-- Opening Marker --

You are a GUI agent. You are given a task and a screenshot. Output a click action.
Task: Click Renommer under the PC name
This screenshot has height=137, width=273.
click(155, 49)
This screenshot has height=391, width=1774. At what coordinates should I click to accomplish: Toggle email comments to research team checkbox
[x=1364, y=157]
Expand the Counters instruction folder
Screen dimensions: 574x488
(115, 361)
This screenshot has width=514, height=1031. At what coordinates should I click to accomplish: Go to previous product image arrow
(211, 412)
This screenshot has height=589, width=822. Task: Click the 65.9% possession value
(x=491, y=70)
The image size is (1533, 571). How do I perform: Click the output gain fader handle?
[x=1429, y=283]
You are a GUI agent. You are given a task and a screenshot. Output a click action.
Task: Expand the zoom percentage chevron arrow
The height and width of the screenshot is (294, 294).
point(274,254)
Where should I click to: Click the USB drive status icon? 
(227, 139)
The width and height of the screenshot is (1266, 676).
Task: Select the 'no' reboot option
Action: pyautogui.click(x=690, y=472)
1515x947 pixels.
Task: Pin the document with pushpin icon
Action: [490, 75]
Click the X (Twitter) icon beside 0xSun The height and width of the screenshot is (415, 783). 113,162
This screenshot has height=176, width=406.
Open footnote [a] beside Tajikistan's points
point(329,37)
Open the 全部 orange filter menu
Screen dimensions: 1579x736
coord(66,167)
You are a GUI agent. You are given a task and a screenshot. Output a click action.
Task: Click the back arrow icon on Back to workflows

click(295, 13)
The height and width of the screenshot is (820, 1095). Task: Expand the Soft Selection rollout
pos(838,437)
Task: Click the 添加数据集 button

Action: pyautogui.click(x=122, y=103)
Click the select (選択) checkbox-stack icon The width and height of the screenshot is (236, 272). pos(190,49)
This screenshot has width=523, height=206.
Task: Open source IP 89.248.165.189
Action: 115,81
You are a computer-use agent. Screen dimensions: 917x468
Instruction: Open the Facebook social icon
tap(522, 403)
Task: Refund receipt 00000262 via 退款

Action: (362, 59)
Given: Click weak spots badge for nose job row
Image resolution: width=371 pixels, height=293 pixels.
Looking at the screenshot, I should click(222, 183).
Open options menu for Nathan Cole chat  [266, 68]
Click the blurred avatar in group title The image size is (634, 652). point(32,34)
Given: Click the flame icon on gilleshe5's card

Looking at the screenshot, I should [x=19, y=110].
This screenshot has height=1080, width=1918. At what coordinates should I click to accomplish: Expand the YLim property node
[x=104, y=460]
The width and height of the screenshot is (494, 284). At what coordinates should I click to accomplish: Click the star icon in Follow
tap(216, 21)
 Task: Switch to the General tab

-- Closing Marker --

**Activity**. From the listing, tally every line with the word "menu" in it and give only the tally.

**Response to the exercise**. 2